Reproduce the data from the line containing "The width and height of the screenshot is (1288, 570)." through the line containing "Click the rotation", swapping "sidebar" for "side panel" and keeping everything else the same.
Start of Dataset
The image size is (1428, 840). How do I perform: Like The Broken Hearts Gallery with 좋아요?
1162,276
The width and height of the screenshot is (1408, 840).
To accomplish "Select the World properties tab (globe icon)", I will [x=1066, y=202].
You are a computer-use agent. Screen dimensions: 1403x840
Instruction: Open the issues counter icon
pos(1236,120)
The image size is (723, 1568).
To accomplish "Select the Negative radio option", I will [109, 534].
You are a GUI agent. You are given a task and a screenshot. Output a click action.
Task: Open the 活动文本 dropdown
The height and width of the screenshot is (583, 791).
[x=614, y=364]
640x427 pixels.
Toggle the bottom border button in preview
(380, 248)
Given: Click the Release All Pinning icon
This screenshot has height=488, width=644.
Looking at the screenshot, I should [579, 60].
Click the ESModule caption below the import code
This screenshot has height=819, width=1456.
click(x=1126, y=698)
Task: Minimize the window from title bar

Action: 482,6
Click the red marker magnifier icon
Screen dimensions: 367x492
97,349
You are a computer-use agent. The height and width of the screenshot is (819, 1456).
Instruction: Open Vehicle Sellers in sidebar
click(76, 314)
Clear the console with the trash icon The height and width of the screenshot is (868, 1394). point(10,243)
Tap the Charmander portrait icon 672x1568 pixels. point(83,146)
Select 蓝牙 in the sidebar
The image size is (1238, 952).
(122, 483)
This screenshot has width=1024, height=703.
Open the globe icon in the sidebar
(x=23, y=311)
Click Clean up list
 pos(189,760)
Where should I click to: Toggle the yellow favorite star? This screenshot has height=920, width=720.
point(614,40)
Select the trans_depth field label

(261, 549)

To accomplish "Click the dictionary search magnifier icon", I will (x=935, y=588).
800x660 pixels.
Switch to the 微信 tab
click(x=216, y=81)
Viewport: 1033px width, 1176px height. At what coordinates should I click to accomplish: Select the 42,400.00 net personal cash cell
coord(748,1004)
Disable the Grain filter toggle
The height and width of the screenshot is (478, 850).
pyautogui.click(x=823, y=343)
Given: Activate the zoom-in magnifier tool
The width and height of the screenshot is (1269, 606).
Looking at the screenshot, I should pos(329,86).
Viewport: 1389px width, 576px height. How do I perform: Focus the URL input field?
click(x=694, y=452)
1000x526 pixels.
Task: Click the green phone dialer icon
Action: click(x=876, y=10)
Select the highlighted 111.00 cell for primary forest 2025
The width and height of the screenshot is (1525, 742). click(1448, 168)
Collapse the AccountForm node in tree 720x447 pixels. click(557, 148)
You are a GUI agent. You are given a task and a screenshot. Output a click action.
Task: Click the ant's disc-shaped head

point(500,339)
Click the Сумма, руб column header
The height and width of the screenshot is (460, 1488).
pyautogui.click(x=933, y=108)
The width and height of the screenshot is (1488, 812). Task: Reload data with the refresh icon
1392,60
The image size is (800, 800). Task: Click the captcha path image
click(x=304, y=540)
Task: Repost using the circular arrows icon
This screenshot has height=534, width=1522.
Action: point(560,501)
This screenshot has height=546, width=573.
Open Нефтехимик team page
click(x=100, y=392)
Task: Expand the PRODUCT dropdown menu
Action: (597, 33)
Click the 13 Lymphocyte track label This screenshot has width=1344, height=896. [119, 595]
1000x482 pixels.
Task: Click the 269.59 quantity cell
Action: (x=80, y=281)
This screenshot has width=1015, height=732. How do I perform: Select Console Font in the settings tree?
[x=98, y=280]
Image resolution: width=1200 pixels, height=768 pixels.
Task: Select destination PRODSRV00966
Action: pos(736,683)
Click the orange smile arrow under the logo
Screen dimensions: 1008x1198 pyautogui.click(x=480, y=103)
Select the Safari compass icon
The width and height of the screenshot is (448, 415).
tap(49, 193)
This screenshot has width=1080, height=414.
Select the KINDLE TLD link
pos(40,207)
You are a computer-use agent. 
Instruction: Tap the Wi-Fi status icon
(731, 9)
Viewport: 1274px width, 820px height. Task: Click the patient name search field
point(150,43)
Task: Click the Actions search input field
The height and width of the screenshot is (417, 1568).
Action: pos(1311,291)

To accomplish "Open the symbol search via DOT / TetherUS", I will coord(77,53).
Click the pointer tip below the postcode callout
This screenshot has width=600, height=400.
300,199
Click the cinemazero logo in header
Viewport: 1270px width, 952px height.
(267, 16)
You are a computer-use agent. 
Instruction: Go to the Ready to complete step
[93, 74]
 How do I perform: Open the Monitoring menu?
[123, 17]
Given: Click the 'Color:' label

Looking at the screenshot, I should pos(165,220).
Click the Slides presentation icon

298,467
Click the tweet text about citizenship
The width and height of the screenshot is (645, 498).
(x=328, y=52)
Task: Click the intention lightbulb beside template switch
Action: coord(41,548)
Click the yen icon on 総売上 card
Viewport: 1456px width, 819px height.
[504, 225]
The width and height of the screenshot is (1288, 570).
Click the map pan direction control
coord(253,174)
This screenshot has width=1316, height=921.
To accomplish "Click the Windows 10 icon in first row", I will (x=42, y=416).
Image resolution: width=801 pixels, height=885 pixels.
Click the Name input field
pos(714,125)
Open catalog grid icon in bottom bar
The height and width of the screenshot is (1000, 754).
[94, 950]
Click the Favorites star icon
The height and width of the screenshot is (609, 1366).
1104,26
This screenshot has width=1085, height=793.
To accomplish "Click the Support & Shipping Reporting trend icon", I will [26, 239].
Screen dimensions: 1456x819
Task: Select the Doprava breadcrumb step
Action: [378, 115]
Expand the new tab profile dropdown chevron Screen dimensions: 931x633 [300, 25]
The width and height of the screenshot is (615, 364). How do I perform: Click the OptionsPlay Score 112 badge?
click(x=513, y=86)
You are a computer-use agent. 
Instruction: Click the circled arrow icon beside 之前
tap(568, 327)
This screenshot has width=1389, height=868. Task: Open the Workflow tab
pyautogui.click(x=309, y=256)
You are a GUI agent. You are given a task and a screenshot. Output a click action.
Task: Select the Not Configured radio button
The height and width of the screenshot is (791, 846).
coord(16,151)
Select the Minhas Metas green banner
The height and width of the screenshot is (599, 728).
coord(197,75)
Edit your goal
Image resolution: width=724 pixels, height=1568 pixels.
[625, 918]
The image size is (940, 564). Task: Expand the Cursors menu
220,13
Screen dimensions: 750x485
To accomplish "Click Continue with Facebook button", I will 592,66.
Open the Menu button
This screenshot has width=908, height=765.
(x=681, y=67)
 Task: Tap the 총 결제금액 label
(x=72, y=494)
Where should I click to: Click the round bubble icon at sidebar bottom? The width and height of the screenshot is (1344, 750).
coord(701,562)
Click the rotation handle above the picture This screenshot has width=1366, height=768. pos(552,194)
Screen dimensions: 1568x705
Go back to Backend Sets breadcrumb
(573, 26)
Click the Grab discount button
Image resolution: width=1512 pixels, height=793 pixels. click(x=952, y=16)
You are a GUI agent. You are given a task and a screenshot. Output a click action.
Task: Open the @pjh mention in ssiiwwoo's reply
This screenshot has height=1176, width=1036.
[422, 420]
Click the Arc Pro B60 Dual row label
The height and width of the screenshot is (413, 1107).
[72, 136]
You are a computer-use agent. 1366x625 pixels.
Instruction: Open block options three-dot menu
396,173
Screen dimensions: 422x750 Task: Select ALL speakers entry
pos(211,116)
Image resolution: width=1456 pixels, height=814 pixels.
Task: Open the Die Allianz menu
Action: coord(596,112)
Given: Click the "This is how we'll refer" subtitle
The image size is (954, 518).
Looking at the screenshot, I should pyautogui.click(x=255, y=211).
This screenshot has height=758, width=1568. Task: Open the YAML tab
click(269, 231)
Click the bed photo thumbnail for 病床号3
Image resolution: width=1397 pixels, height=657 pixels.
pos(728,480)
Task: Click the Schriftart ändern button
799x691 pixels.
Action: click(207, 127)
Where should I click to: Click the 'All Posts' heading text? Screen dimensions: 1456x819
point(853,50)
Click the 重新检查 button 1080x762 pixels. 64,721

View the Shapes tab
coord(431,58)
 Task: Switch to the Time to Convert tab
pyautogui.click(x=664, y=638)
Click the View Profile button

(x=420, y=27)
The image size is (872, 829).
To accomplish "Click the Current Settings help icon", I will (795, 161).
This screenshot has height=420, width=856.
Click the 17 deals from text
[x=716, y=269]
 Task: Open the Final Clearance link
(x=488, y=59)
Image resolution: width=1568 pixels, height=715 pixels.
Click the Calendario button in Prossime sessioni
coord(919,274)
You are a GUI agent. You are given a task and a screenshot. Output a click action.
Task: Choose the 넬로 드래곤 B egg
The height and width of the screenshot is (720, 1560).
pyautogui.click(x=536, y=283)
End of Dataset
> [The solution]
The width and height of the screenshot is (1288, 570).
Click the map pan direction control
coord(253,174)
This screenshot has width=1316, height=921.
To accomplish "Click the Windows 10 icon in first row", I will (x=42, y=416).
Image resolution: width=801 pixels, height=885 pixels.
Click the Name input field
pos(714,125)
Open catalog grid icon in bottom bar
The height and width of the screenshot is (1000, 754).
[94, 950]
Click the Favorites star icon
The height and width of the screenshot is (609, 1366).
1104,26
This screenshot has width=1085, height=793.
To accomplish "Click the Support & Shipping Reporting trend icon", I will [26, 239].
Screen dimensions: 1456x819
Task: Select the Doprava breadcrumb step
Action: [378, 115]
Expand the new tab profile dropdown chevron Screen dimensions: 931x633 [300, 25]
The width and height of the screenshot is (615, 364). How do I perform: Click the OptionsPlay Score 112 badge?
click(x=513, y=86)
You are a computer-use agent. 
Instruction: Click the circled arrow icon beside 之前
tap(568, 327)
This screenshot has width=1389, height=868. Task: Open the Workflow tab
pyautogui.click(x=309, y=256)
You are a GUI agent. You are given a task and a screenshot. Output a click action.
Task: Select the Not Configured radio button
The height and width of the screenshot is (791, 846).
coord(16,151)
Select the Minhas Metas green banner
The height and width of the screenshot is (599, 728).
coord(197,75)
Edit your goal
Image resolution: width=724 pixels, height=1568 pixels.
[625, 918]
The image size is (940, 564). Task: Expand the Cursors menu
220,13
Screen dimensions: 750x485
To accomplish "Click Continue with Facebook button", I will 592,66.
Open the Menu button
This screenshot has width=908, height=765.
(x=681, y=67)
 Task: Tap the 총 결제금액 label
(x=72, y=494)
Where should I click to: Click the round bubble icon at side panel bottom? The width and height of the screenshot is (1344, 750).
coord(701,562)
Click the rotation handle above the picture This screenshot has width=1366, height=768. pos(552,194)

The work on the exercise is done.